- _Soal yang Diberikan_:
Tuliskan ulang semua baris berikut tanpa mengubah satu karakter pun.

- _Entri koordinat target_:

--------------------

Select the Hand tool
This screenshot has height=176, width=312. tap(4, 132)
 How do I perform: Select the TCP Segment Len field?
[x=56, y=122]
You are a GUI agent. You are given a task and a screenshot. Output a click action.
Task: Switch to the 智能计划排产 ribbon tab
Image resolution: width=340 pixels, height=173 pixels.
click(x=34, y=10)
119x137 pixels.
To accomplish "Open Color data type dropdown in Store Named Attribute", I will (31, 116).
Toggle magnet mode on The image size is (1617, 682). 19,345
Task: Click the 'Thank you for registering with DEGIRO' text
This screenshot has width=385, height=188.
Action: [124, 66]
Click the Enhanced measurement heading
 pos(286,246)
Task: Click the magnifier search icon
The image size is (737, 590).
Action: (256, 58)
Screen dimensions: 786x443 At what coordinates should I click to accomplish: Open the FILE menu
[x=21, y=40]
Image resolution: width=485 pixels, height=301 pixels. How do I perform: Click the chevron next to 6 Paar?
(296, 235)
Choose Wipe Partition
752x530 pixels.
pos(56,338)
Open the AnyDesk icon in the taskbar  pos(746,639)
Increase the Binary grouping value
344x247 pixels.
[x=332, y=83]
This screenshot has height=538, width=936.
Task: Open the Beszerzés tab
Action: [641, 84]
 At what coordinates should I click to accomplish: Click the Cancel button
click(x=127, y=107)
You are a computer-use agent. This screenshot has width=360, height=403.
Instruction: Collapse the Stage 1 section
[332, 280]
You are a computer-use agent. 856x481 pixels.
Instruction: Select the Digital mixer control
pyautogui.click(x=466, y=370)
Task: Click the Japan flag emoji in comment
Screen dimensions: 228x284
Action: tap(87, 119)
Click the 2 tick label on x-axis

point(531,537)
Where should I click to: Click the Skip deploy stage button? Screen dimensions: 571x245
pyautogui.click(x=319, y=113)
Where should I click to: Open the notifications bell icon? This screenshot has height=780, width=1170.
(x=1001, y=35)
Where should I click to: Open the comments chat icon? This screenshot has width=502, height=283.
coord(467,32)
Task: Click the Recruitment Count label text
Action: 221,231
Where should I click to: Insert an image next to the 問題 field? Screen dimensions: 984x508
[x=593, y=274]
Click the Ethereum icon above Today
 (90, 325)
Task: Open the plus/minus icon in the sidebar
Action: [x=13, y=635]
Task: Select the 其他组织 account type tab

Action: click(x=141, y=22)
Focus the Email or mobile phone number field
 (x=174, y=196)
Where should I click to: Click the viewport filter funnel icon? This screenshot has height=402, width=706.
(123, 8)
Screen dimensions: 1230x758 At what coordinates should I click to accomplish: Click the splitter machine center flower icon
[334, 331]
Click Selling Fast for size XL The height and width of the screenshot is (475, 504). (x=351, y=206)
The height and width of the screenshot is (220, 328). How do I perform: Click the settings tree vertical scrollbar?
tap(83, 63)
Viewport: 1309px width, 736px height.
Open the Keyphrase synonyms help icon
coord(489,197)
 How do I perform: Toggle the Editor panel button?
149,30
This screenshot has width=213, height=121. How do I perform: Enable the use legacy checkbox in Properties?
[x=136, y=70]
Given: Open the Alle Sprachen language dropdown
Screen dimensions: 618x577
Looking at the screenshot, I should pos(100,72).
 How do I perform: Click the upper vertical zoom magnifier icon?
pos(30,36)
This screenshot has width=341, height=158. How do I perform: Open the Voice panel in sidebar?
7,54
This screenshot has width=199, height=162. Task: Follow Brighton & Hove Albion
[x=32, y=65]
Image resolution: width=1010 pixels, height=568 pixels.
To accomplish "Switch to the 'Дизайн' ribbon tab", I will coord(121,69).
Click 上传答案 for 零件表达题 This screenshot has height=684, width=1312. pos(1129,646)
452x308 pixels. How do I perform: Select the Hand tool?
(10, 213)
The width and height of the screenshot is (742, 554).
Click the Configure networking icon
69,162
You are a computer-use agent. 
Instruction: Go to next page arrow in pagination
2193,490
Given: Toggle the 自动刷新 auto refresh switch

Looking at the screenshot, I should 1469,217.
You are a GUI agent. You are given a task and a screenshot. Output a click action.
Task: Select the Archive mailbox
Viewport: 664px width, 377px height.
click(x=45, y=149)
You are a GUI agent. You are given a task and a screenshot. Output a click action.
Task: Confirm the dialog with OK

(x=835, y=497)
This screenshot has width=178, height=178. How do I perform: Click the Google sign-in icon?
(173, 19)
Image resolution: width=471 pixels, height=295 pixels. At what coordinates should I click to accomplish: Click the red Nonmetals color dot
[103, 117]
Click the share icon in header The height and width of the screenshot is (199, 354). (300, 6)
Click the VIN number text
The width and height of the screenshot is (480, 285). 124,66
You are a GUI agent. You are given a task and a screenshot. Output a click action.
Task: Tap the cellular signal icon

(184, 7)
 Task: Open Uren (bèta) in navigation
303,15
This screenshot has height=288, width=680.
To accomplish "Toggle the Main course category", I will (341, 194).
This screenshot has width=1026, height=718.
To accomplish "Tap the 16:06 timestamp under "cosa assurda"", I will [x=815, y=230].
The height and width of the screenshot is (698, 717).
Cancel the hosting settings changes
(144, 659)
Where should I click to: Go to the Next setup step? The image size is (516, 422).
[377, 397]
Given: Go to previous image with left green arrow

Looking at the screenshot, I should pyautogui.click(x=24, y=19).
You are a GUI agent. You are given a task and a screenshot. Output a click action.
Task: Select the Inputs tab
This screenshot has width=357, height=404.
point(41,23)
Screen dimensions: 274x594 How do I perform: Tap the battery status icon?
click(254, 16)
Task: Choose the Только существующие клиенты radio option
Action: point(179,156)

--------------------

- _Hasil Pengerjaan Tugas_:
Select the Hand tool
This screenshot has height=176, width=312. tap(4, 132)
 How do I perform: Select the TCP Segment Len field?
[x=56, y=122]
You are a GUI agent. You are given a task and a screenshot. Output a click action.
Task: Switch to the 智能计划排产 ribbon tab
Image resolution: width=340 pixels, height=173 pixels.
click(x=34, y=10)
119x137 pixels.
To accomplish "Open Color data type dropdown in Store Named Attribute", I will (31, 116).
Toggle magnet mode on The image size is (1617, 682). 19,345
Task: Click the 'Thank you for registering with DEGIRO' text
This screenshot has width=385, height=188.
Action: [124, 66]
Click the Enhanced measurement heading
 pos(286,246)
Task: Click the magnifier search icon
The image size is (737, 590).
Action: (256, 58)
Screen dimensions: 786x443 At what coordinates should I click to accomplish: Open the FILE menu
[x=21, y=40]
Image resolution: width=485 pixels, height=301 pixels. How do I perform: Click the chevron next to 6 Paar?
(296, 235)
Choose Wipe Partition
752x530 pixels.
pos(56,338)
Open the AnyDesk icon in the taskbar  pos(746,639)
Increase the Binary grouping value
344x247 pixels.
[x=332, y=83]
This screenshot has height=538, width=936.
Task: Open the Beszerzés tab
Action: [641, 84]
 At what coordinates should I click to accomplish: Click the Cancel button
click(x=127, y=107)
You are a computer-use agent. This screenshot has width=360, height=403.
Instruction: Collapse the Stage 1 section
[332, 280]
You are a computer-use agent. 856x481 pixels.
Instruction: Select the Digital mixer control
pyautogui.click(x=466, y=370)
Task: Click the Japan flag emoji in comment
Screen dimensions: 228x284
Action: tap(87, 119)
Click the 2 tick label on x-axis

point(531,537)
Where should I click to: Click the Skip deploy stage button? Screen dimensions: 571x245
pyautogui.click(x=319, y=113)
Where should I click to: Open the notifications bell icon? This screenshot has height=780, width=1170.
(x=1001, y=35)
Where should I click to: Open the comments chat icon? This screenshot has width=502, height=283.
coord(467,32)
Task: Click the Recruitment Count label text
Action: 221,231
Where should I click to: Insert an image next to the 問題 field? Screen dimensions: 984x508
[x=593, y=274]
Click the Ethereum icon above Today
 (90, 325)
Task: Open the plus/minus icon in the sidebar
Action: [x=13, y=635]
Task: Select the 其他组织 account type tab

Action: click(x=141, y=22)
Focus the Email or mobile phone number field
 (x=174, y=196)
Where should I click to: Click the viewport filter funnel icon? This screenshot has height=402, width=706.
(123, 8)
Screen dimensions: 1230x758 At what coordinates should I click to accomplish: Click the splitter machine center flower icon
[334, 331]
Click Selling Fast for size XL The height and width of the screenshot is (475, 504). (x=351, y=206)
The height and width of the screenshot is (220, 328). How do I perform: Click the settings tree vertical scrollbar?
tap(83, 63)
Viewport: 1309px width, 736px height.
Open the Keyphrase synonyms help icon
coord(489,197)
 How do I perform: Toggle the Editor panel button?
149,30
This screenshot has width=213, height=121. How do I perform: Enable the use legacy checkbox in Properties?
[x=136, y=70]
Given: Open the Alle Sprachen language dropdown
Screen dimensions: 618x577
Looking at the screenshot, I should pos(100,72).
 How do I perform: Click the upper vertical zoom magnifier icon?
pos(30,36)
This screenshot has width=341, height=158. How do I perform: Open the Voice panel in sidebar?
7,54
This screenshot has width=199, height=162. Task: Follow Brighton & Hove Albion
[x=32, y=65]
Image resolution: width=1010 pixels, height=568 pixels.
To accomplish "Switch to the 'Дизайн' ribbon tab", I will coord(121,69).
Click 上传答案 for 零件表达题 This screenshot has height=684, width=1312. pos(1129,646)
452x308 pixels. How do I perform: Select the Hand tool?
(10, 213)
The width and height of the screenshot is (742, 554).
Click the Configure networking icon
69,162
You are a computer-use agent. 
Instruction: Go to next page arrow in pagination
2193,490
Given: Toggle the 自动刷新 auto refresh switch

Looking at the screenshot, I should 1469,217.
You are a GUI agent. You are given a task and a screenshot. Output a click action.
Task: Select the Archive mailbox
Viewport: 664px width, 377px height.
click(x=45, y=149)
You are a GUI agent. You are given a task and a screenshot. Output a click action.
Task: Confirm the dialog with OK

(x=835, y=497)
This screenshot has width=178, height=178. How do I perform: Click the Google sign-in icon?
(173, 19)
Image resolution: width=471 pixels, height=295 pixels. At what coordinates should I click to accomplish: Click the red Nonmetals color dot
[103, 117]
Click the share icon in header The height and width of the screenshot is (199, 354). (300, 6)
Click the VIN number text
The width and height of the screenshot is (480, 285). 124,66
You are a GUI agent. You are given a task and a screenshot. Output a click action.
Task: Tap the cellular signal icon

(184, 7)
 Task: Open Uren (bèta) in navigation
303,15
This screenshot has height=288, width=680.
To accomplish "Toggle the Main course category", I will (341, 194).
This screenshot has width=1026, height=718.
To accomplish "Tap the 16:06 timestamp under "cosa assurda"", I will [x=815, y=230].
The height and width of the screenshot is (698, 717).
Cancel the hosting settings changes
(144, 659)
Where should I click to: Go to the Next setup step? The image size is (516, 422).
[377, 397]
Given: Go to previous image with left green arrow

Looking at the screenshot, I should pyautogui.click(x=24, y=19).
You are a GUI agent. You are given a task and a screenshot. Output a click action.
Task: Select the Inputs tab
This screenshot has width=357, height=404.
point(41,23)
Screen dimensions: 274x594 How do I perform: Tap the battery status icon?
click(254, 16)
Task: Choose the Только существующие клиенты radio option
Action: point(179,156)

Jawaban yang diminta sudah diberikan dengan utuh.